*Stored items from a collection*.

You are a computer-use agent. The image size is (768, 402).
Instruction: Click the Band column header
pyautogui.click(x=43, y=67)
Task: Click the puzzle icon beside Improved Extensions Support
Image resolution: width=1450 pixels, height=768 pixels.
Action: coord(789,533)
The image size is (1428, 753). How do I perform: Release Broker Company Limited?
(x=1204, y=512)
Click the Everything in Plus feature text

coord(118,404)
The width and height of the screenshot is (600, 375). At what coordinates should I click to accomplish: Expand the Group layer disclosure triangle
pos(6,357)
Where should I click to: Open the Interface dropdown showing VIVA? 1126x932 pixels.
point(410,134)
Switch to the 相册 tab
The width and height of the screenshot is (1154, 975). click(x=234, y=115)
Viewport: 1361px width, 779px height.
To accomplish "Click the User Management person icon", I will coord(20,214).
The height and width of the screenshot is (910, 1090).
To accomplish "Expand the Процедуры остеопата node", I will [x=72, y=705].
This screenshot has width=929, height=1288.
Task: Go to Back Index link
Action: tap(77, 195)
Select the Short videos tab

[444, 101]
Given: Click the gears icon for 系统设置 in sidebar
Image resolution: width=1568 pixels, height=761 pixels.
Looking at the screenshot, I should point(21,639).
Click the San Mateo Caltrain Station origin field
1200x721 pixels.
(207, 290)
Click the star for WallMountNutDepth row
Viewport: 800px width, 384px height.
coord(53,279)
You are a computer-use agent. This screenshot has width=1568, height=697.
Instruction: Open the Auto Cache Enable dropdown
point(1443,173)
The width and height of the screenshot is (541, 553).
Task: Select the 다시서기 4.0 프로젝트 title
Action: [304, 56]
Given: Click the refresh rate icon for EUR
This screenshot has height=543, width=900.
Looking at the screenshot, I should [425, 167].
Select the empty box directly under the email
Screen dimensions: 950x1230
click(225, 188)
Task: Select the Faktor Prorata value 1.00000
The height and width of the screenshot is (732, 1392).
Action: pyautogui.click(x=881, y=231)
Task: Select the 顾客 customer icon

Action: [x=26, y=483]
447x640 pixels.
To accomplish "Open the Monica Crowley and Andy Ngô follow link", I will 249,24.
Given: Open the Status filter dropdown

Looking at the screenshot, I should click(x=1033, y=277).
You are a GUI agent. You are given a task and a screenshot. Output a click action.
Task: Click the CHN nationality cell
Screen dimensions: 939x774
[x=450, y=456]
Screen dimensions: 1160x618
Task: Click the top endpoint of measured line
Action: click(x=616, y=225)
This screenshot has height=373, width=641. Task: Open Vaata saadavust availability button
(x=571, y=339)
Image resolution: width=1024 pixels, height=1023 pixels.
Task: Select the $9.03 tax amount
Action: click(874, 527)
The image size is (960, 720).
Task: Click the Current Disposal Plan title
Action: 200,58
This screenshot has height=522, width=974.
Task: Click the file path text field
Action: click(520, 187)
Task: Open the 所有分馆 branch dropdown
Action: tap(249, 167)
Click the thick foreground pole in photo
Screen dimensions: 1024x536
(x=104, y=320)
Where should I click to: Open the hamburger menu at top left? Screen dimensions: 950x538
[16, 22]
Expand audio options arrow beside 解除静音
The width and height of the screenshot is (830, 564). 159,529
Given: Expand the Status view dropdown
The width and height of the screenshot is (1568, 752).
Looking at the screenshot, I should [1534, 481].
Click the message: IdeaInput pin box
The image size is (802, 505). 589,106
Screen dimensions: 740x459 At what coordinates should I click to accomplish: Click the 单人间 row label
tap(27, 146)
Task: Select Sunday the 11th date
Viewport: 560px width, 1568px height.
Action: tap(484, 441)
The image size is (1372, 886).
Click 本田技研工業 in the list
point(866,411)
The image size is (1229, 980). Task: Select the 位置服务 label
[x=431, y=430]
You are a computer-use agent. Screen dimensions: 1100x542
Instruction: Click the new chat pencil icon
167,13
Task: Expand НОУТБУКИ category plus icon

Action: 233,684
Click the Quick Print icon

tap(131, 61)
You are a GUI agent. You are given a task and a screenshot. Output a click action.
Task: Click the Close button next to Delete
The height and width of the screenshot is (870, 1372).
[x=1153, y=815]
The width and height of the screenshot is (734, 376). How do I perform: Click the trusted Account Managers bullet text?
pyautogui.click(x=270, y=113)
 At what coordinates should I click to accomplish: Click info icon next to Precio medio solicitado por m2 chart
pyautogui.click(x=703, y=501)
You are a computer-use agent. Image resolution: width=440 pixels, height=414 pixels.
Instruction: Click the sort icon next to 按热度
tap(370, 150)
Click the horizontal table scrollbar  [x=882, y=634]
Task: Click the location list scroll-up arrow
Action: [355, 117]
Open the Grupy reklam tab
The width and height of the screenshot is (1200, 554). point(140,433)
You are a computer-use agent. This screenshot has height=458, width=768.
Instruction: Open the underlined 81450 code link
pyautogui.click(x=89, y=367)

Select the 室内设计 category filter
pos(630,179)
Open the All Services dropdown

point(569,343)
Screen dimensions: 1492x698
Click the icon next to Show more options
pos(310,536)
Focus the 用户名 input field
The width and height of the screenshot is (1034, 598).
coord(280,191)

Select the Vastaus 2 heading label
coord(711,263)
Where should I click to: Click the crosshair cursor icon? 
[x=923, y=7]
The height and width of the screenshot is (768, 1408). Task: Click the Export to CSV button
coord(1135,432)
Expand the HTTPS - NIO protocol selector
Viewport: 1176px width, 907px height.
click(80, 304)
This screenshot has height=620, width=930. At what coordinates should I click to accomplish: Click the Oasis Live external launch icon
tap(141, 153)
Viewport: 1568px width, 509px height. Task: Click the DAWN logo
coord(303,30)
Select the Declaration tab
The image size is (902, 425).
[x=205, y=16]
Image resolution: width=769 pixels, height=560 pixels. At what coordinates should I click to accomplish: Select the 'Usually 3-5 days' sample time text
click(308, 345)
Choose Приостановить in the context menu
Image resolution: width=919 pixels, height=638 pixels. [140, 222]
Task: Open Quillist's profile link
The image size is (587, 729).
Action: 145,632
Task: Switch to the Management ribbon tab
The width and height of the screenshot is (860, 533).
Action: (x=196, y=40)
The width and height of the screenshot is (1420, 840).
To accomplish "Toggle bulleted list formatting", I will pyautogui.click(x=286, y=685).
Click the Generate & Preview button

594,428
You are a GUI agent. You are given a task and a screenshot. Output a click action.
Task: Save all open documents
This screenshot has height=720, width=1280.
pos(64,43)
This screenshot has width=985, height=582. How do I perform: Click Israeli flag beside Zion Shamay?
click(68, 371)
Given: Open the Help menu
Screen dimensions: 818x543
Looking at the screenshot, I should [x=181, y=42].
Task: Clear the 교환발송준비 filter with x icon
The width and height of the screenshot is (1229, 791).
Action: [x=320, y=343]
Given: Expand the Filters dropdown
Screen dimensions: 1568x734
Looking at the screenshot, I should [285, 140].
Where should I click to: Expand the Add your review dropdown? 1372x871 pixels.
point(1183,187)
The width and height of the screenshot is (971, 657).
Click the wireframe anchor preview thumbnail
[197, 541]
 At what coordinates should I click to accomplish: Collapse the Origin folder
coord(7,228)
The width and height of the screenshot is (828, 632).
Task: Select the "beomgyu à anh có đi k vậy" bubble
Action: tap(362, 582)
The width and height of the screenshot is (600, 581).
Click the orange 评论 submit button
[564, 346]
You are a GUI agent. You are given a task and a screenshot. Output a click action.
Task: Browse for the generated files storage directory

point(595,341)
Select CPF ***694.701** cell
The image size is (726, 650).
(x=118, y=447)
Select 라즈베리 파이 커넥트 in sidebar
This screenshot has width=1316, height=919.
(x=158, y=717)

*What is needed*. Transcribe each record shown above, exactly.

*Answer space*.
You are a computer-use agent. The image size is (768, 402).
Instruction: Click the Band column header
pyautogui.click(x=43, y=67)
Task: Click the puzzle icon beside Improved Extensions Support
Image resolution: width=1450 pixels, height=768 pixels.
Action: coord(789,533)
The image size is (1428, 753). How do I perform: Release Broker Company Limited?
(x=1204, y=512)
Click the Everything in Plus feature text

coord(118,404)
The width and height of the screenshot is (600, 375). At what coordinates should I click to accomplish: Expand the Group layer disclosure triangle
pos(6,357)
Where should I click to: Open the Interface dropdown showing VIVA? 1126x932 pixels.
point(410,134)
Switch to the 相册 tab
The width and height of the screenshot is (1154, 975). click(x=234, y=115)
Viewport: 1361px width, 779px height.
To accomplish "Click the User Management person icon", I will coord(20,214).
The height and width of the screenshot is (910, 1090).
To accomplish "Expand the Процедуры остеопата node", I will [x=72, y=705].
This screenshot has width=929, height=1288.
Task: Go to Back Index link
Action: tap(77, 195)
Select the Short videos tab

[444, 101]
Given: Click the gears icon for 系统设置 in sidebar
Image resolution: width=1568 pixels, height=761 pixels.
Looking at the screenshot, I should point(21,639).
Click the San Mateo Caltrain Station origin field
1200x721 pixels.
(207, 290)
Click the star for WallMountNutDepth row
Viewport: 800px width, 384px height.
coord(53,279)
You are a computer-use agent. This screenshot has width=1568, height=697.
Instruction: Open the Auto Cache Enable dropdown
point(1443,173)
The width and height of the screenshot is (541, 553).
Task: Select the 다시서기 4.0 프로젝트 title
Action: [304, 56]
Given: Click the refresh rate icon for EUR
This screenshot has height=543, width=900.
Looking at the screenshot, I should [425, 167].
Select the empty box directly under the email
Screen dimensions: 950x1230
click(225, 188)
Task: Select the Faktor Prorata value 1.00000
The height and width of the screenshot is (732, 1392).
Action: pyautogui.click(x=881, y=231)
Task: Select the 顾客 customer icon

Action: [x=26, y=483]
447x640 pixels.
To accomplish "Open the Monica Crowley and Andy Ngô follow link", I will 249,24.
Given: Open the Status filter dropdown

Looking at the screenshot, I should click(x=1033, y=277).
You are a GUI agent. You are given a task and a screenshot. Output a click action.
Task: Click the CHN nationality cell
Screen dimensions: 939x774
[x=450, y=456]
Screen dimensions: 1160x618
Task: Click the top endpoint of measured line
Action: click(x=616, y=225)
This screenshot has height=373, width=641. Task: Open Vaata saadavust availability button
(x=571, y=339)
Image resolution: width=1024 pixels, height=1023 pixels.
Task: Select the $9.03 tax amount
Action: click(874, 527)
The image size is (960, 720).
Task: Click the Current Disposal Plan title
Action: 200,58
This screenshot has height=522, width=974.
Task: Click the file path text field
Action: click(520, 187)
Task: Open the 所有分馆 branch dropdown
Action: tap(249, 167)
Click the thick foreground pole in photo
Screen dimensions: 1024x536
(x=104, y=320)
Where should I click to: Open the hamburger menu at top left? Screen dimensions: 950x538
[16, 22]
Expand audio options arrow beside 解除静音
The width and height of the screenshot is (830, 564). 159,529
Given: Expand the Status view dropdown
The width and height of the screenshot is (1568, 752).
Looking at the screenshot, I should [1534, 481].
Click the message: IdeaInput pin box
The image size is (802, 505). 589,106
Screen dimensions: 740x459 At what coordinates should I click to accomplish: Click the 单人间 row label
tap(27, 146)
Task: Select Sunday the 11th date
Viewport: 560px width, 1568px height.
Action: tap(484, 441)
The image size is (1372, 886).
Click 本田技研工業 in the list
point(866,411)
The image size is (1229, 980). Task: Select the 位置服务 label
[x=431, y=430]
You are a computer-use agent. Screen dimensions: 1100x542
Instruction: Click the new chat pencil icon
167,13
Task: Expand НОУТБУКИ category plus icon

Action: 233,684
Click the Quick Print icon

tap(131, 61)
You are a GUI agent. You are given a task and a screenshot. Output a click action.
Task: Click the Close button next to Delete
The height and width of the screenshot is (870, 1372).
[x=1153, y=815]
The width and height of the screenshot is (734, 376). How do I perform: Click the trusted Account Managers bullet text?
pyautogui.click(x=270, y=113)
 At what coordinates should I click to accomplish: Click info icon next to Precio medio solicitado por m2 chart
pyautogui.click(x=703, y=501)
You are a computer-use agent. Image resolution: width=440 pixels, height=414 pixels.
Instruction: Click the sort icon next to 按热度
tap(370, 150)
Click the horizontal table scrollbar  [x=882, y=634]
Task: Click the location list scroll-up arrow
Action: [355, 117]
Open the Grupy reklam tab
The width and height of the screenshot is (1200, 554). point(140,433)
You are a computer-use agent. This screenshot has height=458, width=768.
Instruction: Open the underlined 81450 code link
pyautogui.click(x=89, y=367)

Select the 室内设计 category filter
pos(630,179)
Open the All Services dropdown

point(569,343)
Screen dimensions: 1492x698
Click the icon next to Show more options
pos(310,536)
Focus the 用户名 input field
The width and height of the screenshot is (1034, 598).
coord(280,191)

Select the Vastaus 2 heading label
coord(711,263)
Where should I click to: Click the crosshair cursor icon? 
[x=923, y=7]
The height and width of the screenshot is (768, 1408). Task: Click the Export to CSV button
coord(1135,432)
Expand the HTTPS - NIO protocol selector
Viewport: 1176px width, 907px height.
click(80, 304)
This screenshot has height=620, width=930. At what coordinates should I click to accomplish: Click the Oasis Live external launch icon
tap(141, 153)
Viewport: 1568px width, 509px height. Task: Click the DAWN logo
coord(303,30)
Select the Declaration tab
The image size is (902, 425).
[x=205, y=16]
Image resolution: width=769 pixels, height=560 pixels. At what coordinates should I click to accomplish: Select the 'Usually 3-5 days' sample time text
click(308, 345)
Choose Приостановить in the context menu
Image resolution: width=919 pixels, height=638 pixels. [140, 222]
Task: Open Quillist's profile link
The image size is (587, 729).
Action: 145,632
Task: Switch to the Management ribbon tab
The width and height of the screenshot is (860, 533).
Action: (x=196, y=40)
The width and height of the screenshot is (1420, 840).
To accomplish "Toggle bulleted list formatting", I will pyautogui.click(x=286, y=685).
Click the Generate & Preview button

594,428
You are a GUI agent. You are given a task and a screenshot. Output a click action.
Task: Save all open documents
This screenshot has height=720, width=1280.
pos(64,43)
This screenshot has width=985, height=582. How do I perform: Click Israeli flag beside Zion Shamay?
click(68, 371)
Given: Open the Help menu
Screen dimensions: 818x543
Looking at the screenshot, I should [x=181, y=42].
Task: Clear the 교환발송준비 filter with x icon
The width and height of the screenshot is (1229, 791).
Action: [x=320, y=343]
Given: Expand the Filters dropdown
Screen dimensions: 1568x734
Looking at the screenshot, I should [285, 140].
Where should I click to: Expand the Add your review dropdown? 1372x871 pixels.
point(1183,187)
The width and height of the screenshot is (971, 657).
Click the wireframe anchor preview thumbnail
[197, 541]
 At what coordinates should I click to accomplish: Collapse the Origin folder
coord(7,228)
The width and height of the screenshot is (828, 632).
Task: Select the "beomgyu à anh có đi k vậy" bubble
Action: tap(362, 582)
The width and height of the screenshot is (600, 581).
Click the orange 评论 submit button
[564, 346]
You are a GUI agent. You are given a task and a screenshot. Output a click action.
Task: Browse for the generated files storage directory

point(595,341)
Select CPF ***694.701** cell
The image size is (726, 650).
(x=118, y=447)
Select 라즈베리 파이 커넥트 in sidebar
This screenshot has width=1316, height=919.
(x=158, y=717)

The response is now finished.